• _TASK DIRECTIONS_:
Write out all of the entries below word for word.

** DATA FOR ANALYSIS follows **

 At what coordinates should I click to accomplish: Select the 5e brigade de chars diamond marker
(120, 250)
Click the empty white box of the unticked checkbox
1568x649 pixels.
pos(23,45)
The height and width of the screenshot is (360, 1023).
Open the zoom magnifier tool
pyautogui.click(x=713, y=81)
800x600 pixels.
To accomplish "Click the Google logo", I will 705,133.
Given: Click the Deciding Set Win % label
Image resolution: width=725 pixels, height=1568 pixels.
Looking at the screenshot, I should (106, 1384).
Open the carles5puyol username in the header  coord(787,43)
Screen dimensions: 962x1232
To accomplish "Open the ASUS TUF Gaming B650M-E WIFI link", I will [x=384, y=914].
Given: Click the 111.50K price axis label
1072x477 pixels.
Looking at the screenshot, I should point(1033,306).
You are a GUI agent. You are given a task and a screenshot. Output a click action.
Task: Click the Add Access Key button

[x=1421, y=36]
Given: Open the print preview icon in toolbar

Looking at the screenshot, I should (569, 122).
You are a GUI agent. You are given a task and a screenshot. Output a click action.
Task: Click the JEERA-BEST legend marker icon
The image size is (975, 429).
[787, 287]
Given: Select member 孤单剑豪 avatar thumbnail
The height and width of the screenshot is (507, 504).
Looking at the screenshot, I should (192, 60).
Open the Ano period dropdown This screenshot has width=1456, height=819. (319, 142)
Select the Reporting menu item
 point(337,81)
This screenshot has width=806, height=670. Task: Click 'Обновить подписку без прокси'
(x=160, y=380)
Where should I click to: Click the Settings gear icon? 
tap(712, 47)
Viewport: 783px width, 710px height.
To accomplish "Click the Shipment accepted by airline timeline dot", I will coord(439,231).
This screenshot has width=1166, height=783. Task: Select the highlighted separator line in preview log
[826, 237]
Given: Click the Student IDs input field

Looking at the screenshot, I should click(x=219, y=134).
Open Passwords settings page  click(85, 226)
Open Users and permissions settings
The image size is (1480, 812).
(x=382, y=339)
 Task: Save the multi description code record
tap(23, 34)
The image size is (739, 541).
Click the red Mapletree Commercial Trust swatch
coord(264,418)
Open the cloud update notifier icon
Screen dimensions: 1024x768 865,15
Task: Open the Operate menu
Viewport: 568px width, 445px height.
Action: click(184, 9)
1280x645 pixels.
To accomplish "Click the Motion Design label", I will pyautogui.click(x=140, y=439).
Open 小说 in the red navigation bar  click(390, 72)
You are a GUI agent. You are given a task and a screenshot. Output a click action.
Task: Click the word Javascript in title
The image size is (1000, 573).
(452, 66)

** End of DATA FOR ANALYSIS **

• _EXERCISE RESPONSE_:
 At what coordinates should I click to accomplish: Select the 5e brigade de chars diamond marker
(120, 250)
Click the empty white box of the unticked checkbox
1568x649 pixels.
pos(23,45)
The height and width of the screenshot is (360, 1023).
Open the zoom magnifier tool
pyautogui.click(x=713, y=81)
800x600 pixels.
To accomplish "Click the Google logo", I will 705,133.
Given: Click the Deciding Set Win % label
Image resolution: width=725 pixels, height=1568 pixels.
Looking at the screenshot, I should (106, 1384).
Open the carles5puyol username in the header  coord(787,43)
Screen dimensions: 962x1232
To accomplish "Open the ASUS TUF Gaming B650M-E WIFI link", I will [x=384, y=914].
Given: Click the 111.50K price axis label
1072x477 pixels.
Looking at the screenshot, I should point(1033,306).
You are a GUI agent. You are given a task and a screenshot. Output a click action.
Task: Click the Add Access Key button

[x=1421, y=36]
Given: Open the print preview icon in toolbar

Looking at the screenshot, I should (569, 122).
You are a GUI agent. You are given a task and a screenshot. Output a click action.
Task: Click the JEERA-BEST legend marker icon
The image size is (975, 429).
[787, 287]
Given: Select member 孤单剑豪 avatar thumbnail
The height and width of the screenshot is (507, 504).
Looking at the screenshot, I should (192, 60).
Open the Ano period dropdown This screenshot has width=1456, height=819. (319, 142)
Select the Reporting menu item
 point(337,81)
This screenshot has width=806, height=670. Task: Click 'Обновить подписку без прокси'
(x=160, y=380)
Where should I click to: Click the Settings gear icon? 
tap(712, 47)
Viewport: 783px width, 710px height.
To accomplish "Click the Shipment accepted by airline timeline dot", I will coord(439,231).
This screenshot has width=1166, height=783. Task: Select the highlighted separator line in preview log
[826, 237]
Given: Click the Student IDs input field

Looking at the screenshot, I should click(x=219, y=134).
Open Passwords settings page  click(85, 226)
Open Users and permissions settings
The image size is (1480, 812).
(x=382, y=339)
 Task: Save the multi description code record
tap(23, 34)
The image size is (739, 541).
Click the red Mapletree Commercial Trust swatch
coord(264,418)
Open the cloud update notifier icon
Screen dimensions: 1024x768 865,15
Task: Open the Operate menu
Viewport: 568px width, 445px height.
Action: click(184, 9)
1280x645 pixels.
To accomplish "Click the Motion Design label", I will pyautogui.click(x=140, y=439).
Open 小说 in the red navigation bar  click(390, 72)
You are a GUI agent. You are given a task and a screenshot. Output a click action.
Task: Click the word Javascript in title
The image size is (1000, 573).
(452, 66)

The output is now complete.